Which lines run from the one containing "How do I perform: Click the QR" to the end of the entries? Quote them exactly, and nothing else.

DATA FOR ANALYSIS>
+++

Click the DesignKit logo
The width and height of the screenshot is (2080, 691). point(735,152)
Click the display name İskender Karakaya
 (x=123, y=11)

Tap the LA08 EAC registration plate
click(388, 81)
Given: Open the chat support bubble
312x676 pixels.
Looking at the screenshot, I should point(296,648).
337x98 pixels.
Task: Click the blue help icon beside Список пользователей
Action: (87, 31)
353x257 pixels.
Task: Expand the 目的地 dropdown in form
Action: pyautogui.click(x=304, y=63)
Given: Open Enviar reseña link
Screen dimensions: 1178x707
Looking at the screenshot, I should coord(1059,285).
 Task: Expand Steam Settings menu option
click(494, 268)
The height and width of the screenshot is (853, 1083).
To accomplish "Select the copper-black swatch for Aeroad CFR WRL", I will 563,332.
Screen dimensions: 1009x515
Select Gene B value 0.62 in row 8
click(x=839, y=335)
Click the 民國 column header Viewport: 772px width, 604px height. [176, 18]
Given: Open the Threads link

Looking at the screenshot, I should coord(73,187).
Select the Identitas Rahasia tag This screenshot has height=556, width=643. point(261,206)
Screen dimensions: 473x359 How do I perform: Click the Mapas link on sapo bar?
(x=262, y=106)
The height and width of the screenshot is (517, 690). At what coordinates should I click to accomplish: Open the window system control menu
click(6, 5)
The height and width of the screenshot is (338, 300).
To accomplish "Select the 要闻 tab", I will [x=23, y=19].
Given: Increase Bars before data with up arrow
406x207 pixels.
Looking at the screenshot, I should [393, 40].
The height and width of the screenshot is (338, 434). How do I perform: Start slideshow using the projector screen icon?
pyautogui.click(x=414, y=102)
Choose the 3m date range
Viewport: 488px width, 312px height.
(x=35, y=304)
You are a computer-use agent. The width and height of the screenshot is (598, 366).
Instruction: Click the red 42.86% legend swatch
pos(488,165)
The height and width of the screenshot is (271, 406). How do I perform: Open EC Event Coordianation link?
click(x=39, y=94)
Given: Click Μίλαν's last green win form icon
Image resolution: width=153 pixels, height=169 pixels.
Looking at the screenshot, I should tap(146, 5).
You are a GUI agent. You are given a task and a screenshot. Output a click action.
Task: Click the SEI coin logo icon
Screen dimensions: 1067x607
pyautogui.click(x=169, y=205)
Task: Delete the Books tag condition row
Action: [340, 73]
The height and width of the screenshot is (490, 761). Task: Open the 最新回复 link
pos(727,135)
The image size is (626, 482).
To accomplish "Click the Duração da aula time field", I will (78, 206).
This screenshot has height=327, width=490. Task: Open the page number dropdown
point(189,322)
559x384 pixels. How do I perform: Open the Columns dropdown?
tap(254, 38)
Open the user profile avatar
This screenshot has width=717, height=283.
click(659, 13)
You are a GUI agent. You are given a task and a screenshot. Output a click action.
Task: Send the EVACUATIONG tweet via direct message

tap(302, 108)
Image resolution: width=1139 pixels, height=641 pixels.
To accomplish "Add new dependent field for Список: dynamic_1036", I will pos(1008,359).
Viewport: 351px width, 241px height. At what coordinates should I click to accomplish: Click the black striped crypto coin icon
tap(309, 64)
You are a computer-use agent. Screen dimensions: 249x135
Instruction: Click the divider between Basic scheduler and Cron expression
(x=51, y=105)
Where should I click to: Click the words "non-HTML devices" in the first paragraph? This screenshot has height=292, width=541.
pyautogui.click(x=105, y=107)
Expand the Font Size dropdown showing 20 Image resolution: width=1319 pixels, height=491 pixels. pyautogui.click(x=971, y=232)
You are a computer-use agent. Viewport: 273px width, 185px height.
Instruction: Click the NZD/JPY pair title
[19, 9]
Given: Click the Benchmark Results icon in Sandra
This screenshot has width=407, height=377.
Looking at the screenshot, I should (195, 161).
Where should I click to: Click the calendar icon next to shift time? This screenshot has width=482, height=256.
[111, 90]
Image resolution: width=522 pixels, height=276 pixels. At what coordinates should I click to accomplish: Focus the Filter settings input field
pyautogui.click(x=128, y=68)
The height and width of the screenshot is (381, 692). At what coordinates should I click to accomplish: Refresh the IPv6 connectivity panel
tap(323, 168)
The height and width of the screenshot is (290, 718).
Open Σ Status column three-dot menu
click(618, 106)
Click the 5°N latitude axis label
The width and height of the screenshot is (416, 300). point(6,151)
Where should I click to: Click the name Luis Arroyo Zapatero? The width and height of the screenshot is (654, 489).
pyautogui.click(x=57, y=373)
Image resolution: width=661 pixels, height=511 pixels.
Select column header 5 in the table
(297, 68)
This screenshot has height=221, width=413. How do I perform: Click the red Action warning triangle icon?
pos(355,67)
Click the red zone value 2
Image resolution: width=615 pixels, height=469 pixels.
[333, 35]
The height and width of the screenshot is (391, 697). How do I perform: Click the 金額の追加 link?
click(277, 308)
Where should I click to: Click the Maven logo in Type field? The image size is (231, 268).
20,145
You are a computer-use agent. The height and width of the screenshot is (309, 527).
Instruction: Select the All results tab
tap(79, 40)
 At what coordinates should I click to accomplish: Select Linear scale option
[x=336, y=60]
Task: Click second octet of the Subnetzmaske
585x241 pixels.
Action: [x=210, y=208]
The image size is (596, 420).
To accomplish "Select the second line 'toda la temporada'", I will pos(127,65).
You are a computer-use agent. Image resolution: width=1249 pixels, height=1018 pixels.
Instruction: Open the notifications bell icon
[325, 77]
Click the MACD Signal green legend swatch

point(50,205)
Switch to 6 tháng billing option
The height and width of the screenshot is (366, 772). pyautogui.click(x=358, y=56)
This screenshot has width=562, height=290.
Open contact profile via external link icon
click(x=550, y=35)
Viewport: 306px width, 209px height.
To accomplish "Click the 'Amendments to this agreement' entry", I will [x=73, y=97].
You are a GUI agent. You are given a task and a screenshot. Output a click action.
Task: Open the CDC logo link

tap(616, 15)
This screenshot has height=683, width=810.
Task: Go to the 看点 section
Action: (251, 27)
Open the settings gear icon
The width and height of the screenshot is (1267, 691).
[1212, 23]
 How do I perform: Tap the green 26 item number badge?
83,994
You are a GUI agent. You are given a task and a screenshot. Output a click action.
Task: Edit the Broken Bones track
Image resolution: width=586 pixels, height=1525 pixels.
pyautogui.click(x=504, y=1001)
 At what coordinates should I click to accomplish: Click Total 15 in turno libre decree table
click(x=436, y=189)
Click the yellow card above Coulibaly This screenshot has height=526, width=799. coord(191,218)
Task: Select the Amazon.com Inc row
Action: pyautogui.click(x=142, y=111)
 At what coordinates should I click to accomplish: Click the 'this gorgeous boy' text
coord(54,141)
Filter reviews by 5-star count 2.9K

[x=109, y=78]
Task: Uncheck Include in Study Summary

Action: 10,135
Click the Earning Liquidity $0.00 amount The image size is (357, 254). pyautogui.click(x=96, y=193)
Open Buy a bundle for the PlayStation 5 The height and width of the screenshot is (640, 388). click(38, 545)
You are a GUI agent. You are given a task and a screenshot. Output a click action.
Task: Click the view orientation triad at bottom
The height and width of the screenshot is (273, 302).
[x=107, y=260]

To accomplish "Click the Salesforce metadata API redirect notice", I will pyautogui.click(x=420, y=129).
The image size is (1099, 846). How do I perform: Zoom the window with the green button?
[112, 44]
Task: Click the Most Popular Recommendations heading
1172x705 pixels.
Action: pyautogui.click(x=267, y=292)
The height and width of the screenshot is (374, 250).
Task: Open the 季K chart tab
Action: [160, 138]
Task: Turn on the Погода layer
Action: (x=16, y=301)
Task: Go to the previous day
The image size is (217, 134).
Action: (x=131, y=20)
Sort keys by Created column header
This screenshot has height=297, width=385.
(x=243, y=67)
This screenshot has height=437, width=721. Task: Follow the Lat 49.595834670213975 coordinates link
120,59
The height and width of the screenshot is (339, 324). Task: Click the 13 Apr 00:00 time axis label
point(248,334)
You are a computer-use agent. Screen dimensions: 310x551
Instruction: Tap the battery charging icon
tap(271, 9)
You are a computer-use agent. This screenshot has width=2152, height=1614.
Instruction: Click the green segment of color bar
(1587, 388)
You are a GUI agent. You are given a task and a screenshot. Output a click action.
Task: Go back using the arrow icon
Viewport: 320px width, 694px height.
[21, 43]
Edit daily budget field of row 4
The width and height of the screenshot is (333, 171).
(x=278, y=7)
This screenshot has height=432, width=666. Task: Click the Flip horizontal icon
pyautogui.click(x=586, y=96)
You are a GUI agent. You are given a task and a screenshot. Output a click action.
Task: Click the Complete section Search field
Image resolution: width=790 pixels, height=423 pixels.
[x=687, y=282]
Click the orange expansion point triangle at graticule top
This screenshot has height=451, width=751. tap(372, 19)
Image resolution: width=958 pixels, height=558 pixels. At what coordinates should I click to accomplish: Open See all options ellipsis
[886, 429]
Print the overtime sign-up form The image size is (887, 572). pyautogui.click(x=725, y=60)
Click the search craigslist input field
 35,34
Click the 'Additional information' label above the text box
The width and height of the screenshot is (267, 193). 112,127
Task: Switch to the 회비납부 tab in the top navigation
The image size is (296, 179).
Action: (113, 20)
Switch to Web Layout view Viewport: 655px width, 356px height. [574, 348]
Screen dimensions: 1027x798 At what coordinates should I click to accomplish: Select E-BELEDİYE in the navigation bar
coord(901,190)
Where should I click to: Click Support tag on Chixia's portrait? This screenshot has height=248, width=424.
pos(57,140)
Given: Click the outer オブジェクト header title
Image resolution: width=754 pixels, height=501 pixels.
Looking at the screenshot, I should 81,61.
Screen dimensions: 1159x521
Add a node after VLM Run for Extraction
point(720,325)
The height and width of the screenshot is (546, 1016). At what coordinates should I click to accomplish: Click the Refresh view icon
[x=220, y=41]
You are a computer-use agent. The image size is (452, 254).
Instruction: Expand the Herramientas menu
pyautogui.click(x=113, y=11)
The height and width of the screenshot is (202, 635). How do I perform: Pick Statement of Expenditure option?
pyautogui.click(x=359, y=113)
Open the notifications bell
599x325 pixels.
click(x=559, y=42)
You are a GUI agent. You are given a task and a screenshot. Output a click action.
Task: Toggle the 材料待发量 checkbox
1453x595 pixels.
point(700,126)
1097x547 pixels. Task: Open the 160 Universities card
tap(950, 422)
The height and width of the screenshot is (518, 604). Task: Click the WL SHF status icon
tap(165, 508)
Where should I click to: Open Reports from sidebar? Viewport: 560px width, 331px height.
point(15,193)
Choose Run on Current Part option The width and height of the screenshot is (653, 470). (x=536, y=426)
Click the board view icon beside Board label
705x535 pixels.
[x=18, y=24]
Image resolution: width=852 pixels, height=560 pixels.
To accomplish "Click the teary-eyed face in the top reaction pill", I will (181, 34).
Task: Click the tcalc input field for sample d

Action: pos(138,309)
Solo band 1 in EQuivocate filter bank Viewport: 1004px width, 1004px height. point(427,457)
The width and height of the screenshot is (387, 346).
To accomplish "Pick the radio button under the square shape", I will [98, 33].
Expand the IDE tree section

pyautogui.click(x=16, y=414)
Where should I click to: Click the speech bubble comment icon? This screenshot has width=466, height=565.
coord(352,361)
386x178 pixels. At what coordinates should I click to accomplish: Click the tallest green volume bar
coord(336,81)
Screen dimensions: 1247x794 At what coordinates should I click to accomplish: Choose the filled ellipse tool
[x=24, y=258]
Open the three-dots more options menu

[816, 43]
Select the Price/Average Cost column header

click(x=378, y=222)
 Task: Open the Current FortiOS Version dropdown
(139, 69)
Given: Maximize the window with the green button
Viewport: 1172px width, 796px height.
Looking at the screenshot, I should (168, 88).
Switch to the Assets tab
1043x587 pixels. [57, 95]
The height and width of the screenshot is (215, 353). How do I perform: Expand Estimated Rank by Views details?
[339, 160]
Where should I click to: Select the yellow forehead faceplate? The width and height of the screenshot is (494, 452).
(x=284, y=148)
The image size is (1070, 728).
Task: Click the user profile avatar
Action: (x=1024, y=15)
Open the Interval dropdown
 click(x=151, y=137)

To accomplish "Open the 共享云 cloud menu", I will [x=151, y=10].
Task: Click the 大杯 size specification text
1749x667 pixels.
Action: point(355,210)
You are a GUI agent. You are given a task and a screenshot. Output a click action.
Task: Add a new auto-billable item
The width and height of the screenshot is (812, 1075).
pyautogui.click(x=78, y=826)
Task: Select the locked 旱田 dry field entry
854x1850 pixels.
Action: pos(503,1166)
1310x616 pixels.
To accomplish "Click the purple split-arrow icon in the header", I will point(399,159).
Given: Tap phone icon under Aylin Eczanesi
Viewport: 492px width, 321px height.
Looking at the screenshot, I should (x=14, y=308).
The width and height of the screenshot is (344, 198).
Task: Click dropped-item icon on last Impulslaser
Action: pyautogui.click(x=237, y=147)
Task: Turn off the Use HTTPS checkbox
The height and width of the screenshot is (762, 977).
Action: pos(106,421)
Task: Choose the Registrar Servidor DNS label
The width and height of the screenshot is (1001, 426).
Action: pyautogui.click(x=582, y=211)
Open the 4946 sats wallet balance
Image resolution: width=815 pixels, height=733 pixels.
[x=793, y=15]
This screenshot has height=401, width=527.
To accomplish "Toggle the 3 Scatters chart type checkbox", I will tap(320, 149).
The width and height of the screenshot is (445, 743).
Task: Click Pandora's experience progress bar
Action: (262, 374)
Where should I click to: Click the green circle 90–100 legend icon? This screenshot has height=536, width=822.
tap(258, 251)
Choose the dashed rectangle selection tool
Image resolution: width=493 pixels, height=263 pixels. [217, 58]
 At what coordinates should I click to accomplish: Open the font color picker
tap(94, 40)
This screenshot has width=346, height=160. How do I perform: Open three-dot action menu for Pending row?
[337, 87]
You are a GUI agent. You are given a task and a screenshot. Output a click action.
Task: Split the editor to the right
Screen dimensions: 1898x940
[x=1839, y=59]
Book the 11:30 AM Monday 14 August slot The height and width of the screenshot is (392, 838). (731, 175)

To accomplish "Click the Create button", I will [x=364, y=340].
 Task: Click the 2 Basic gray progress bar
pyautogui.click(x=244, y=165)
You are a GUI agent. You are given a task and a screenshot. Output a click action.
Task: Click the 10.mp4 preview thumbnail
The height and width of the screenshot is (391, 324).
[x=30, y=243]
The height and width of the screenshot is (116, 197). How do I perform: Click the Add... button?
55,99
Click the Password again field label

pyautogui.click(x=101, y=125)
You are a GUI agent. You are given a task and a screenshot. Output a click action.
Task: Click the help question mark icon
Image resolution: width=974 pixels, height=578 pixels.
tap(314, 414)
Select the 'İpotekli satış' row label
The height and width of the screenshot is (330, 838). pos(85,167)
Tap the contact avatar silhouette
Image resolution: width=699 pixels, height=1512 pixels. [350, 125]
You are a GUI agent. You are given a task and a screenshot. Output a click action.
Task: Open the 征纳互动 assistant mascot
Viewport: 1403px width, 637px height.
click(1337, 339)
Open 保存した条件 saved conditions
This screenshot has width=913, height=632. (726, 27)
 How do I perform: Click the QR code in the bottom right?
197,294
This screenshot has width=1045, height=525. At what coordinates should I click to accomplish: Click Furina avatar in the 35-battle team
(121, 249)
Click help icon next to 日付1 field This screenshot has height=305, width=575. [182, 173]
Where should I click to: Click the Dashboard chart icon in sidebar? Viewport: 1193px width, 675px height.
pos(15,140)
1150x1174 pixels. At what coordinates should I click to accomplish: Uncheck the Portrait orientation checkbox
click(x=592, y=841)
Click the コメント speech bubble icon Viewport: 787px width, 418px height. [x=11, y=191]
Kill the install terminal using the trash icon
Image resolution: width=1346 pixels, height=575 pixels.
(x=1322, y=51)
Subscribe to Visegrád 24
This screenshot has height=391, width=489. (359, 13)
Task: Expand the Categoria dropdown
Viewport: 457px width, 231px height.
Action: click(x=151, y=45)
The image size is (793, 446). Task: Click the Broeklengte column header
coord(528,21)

+++

FINISHED TASK>
 How do I perform: Click the QR code in the bottom right?
197,294
This screenshot has width=1045, height=525. At what coordinates should I click to accomplish: Click Furina avatar in the 35-battle team
(121, 249)
Click help icon next to 日付1 field This screenshot has height=305, width=575. [182, 173]
Where should I click to: Click the Dashboard chart icon in sidebar? Viewport: 1193px width, 675px height.
pos(15,140)
1150x1174 pixels. At what coordinates should I click to accomplish: Uncheck the Portrait orientation checkbox
click(x=592, y=841)
Click the コメント speech bubble icon Viewport: 787px width, 418px height. [x=11, y=191]
Kill the install terminal using the trash icon
Image resolution: width=1346 pixels, height=575 pixels.
(x=1322, y=51)
Subscribe to Visegrád 24
This screenshot has height=391, width=489. (359, 13)
Task: Expand the Categoria dropdown
Viewport: 457px width, 231px height.
Action: click(x=151, y=45)
The image size is (793, 446). Task: Click the Broeklengte column header
coord(528,21)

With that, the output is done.